State Senator Tom O’Mara and his colleagues in the Senate Majority Conference Wednesday unveiled a “Growing Strong” plan that proposes a series of investments, educational strategies, and tax and regulatory reforms, to strengthen New York State’s nationally leading agricultural industry.
“We need to keep taking actions that can help keep our next generation of farmers competitive for the long haul. We cannot risk New York State’s farmers being taxed, regulated and priced out of business. The ‘Growing Strong’ plan is a comprehensive, common sense blueprint to keep New York a proud and strong agricultural state,” said O’Mara, a member of the Senate Agriculture Committee. “Farming has been a mainstay of upstate New York’s culture and economy for centuries, and it remains the backbone of many of our communities.

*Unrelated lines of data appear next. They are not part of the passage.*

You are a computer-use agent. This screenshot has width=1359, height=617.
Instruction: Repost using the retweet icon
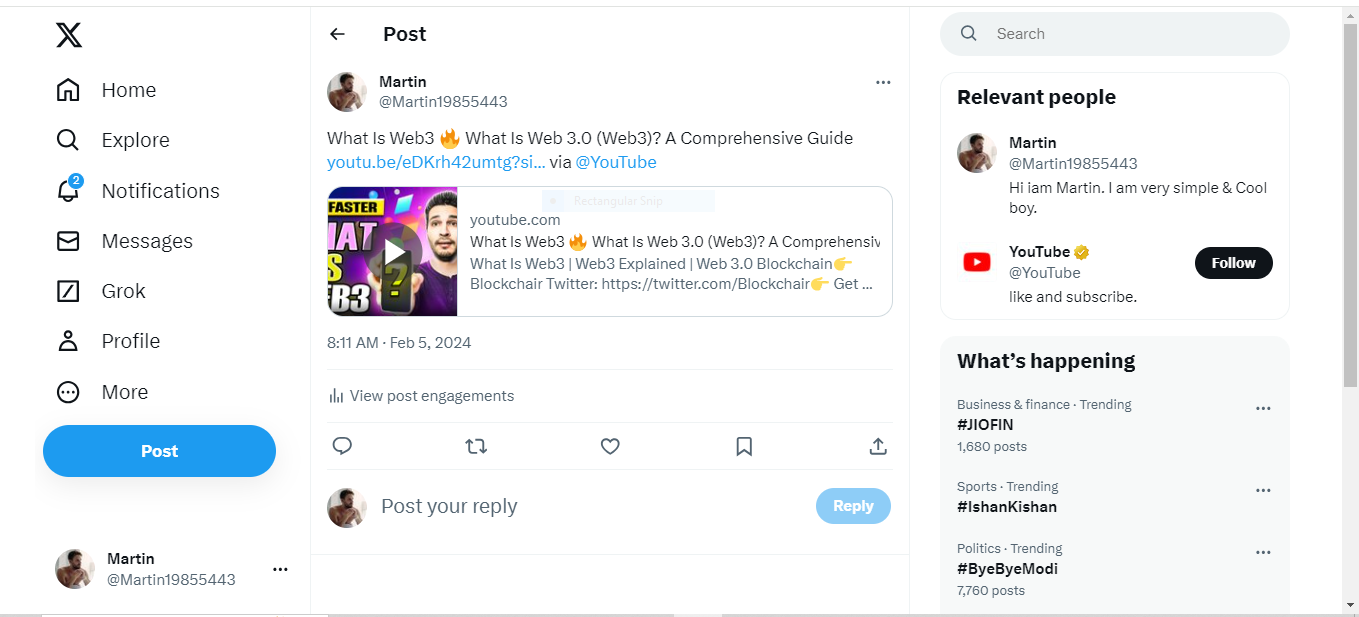click(476, 446)
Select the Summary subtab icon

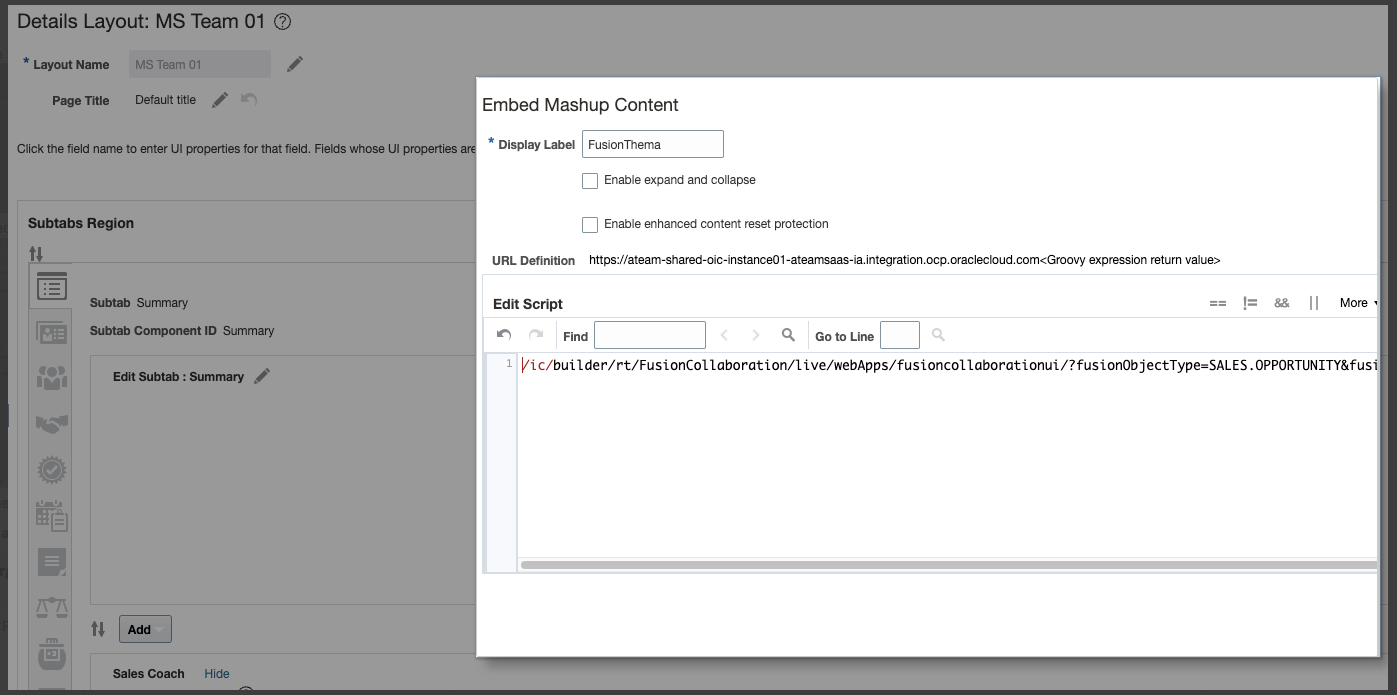pos(51,288)
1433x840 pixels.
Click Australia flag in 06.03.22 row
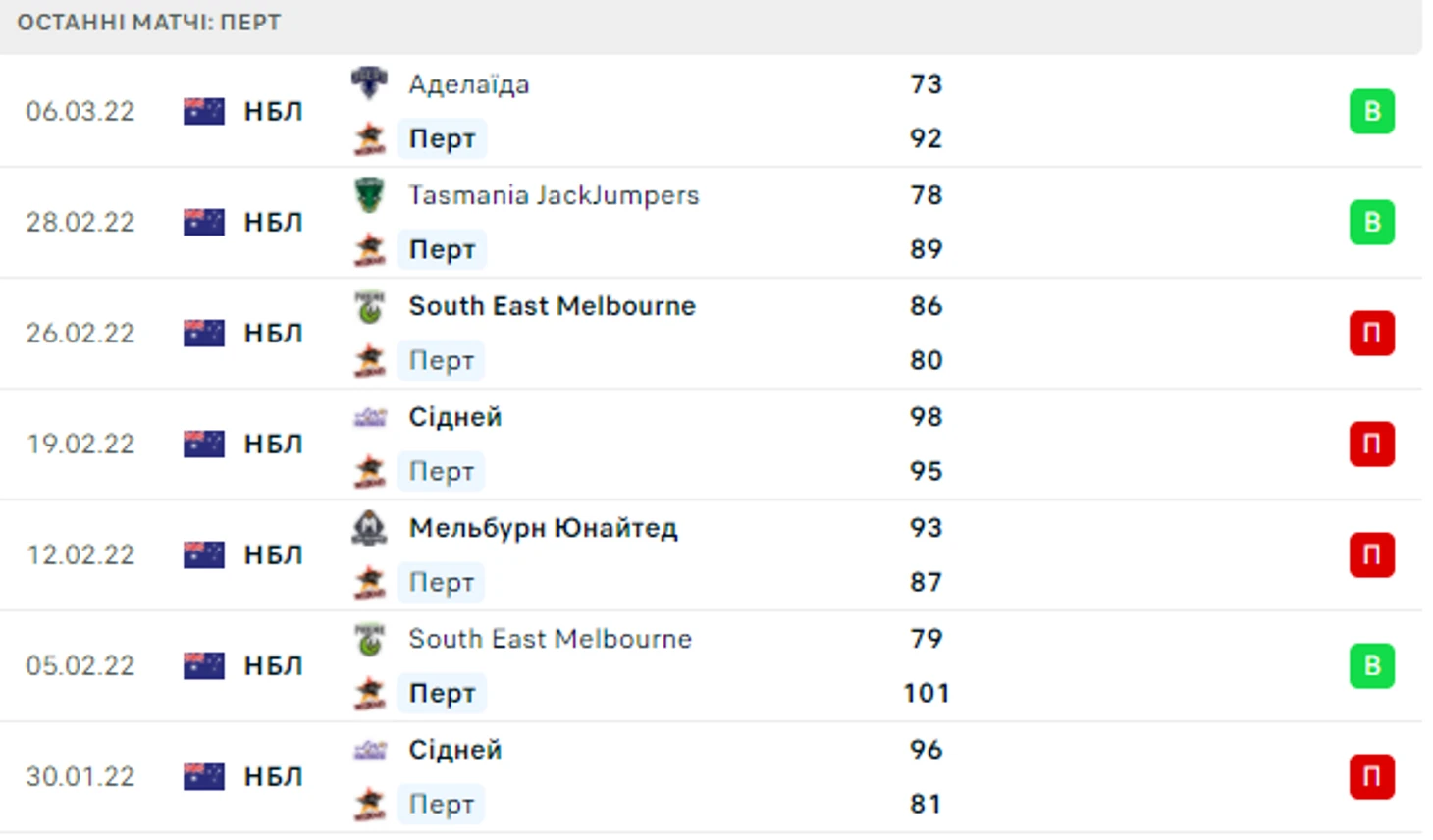(x=204, y=111)
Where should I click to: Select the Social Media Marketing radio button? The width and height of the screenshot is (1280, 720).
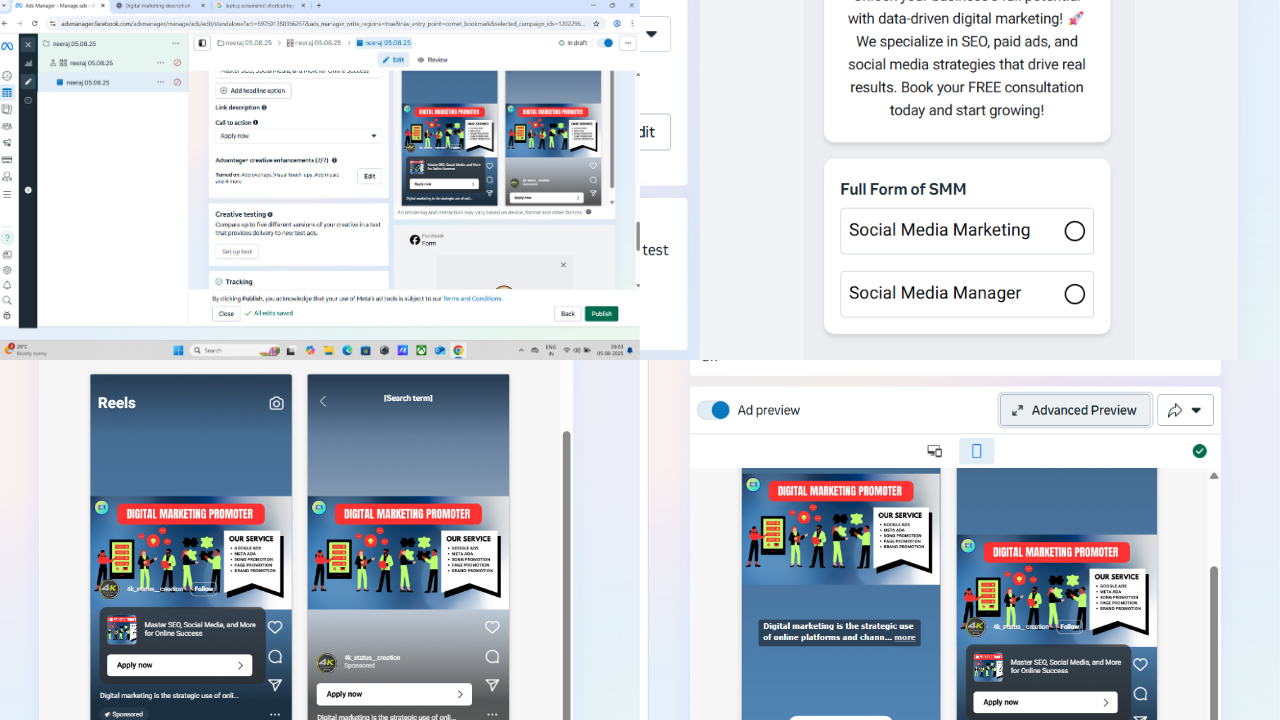(1074, 231)
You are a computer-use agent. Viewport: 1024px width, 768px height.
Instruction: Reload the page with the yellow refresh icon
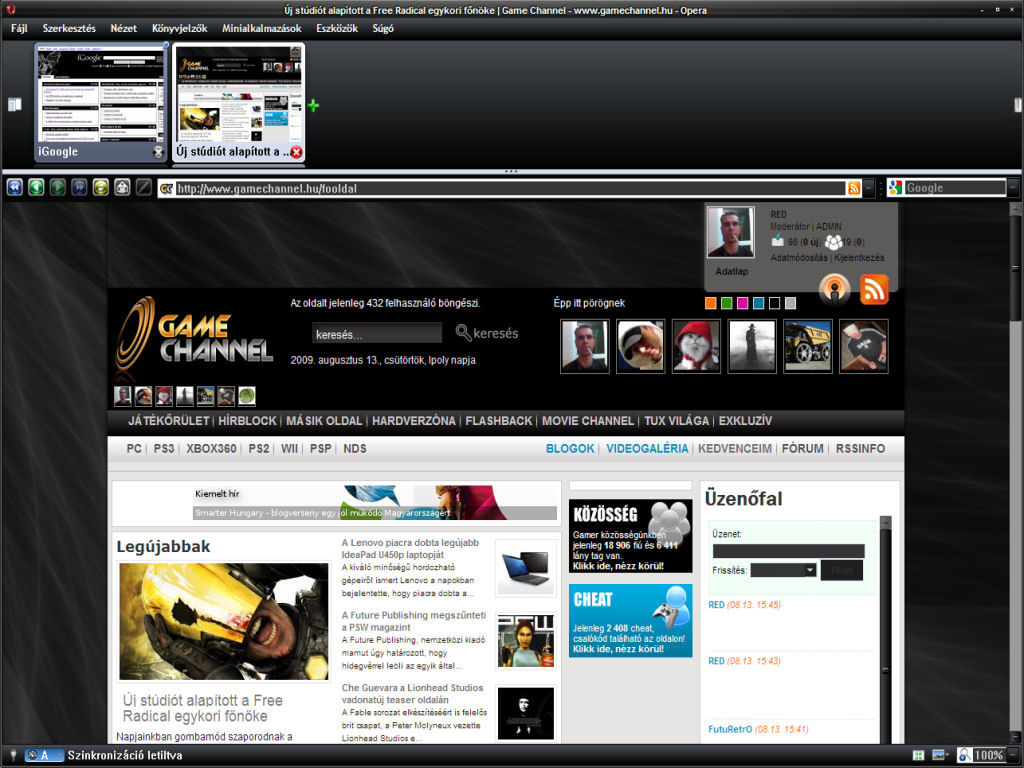100,187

But the challenges and the competition are tougher than ever.”
A cornerstone of the Senate’s “Growing Strong” plan is action O’Mara strongly supports to restore approximately $13 million in funding cuts being sought by Governor Andrew Cuomo in the 2018-19 state budget currently being negotiated. Since 2011, Senate Republicans have led the fight to restore more than $50 million in budget cuts proposed by Cuomo, increase funding for many programs and services, and spearhead new initiatives.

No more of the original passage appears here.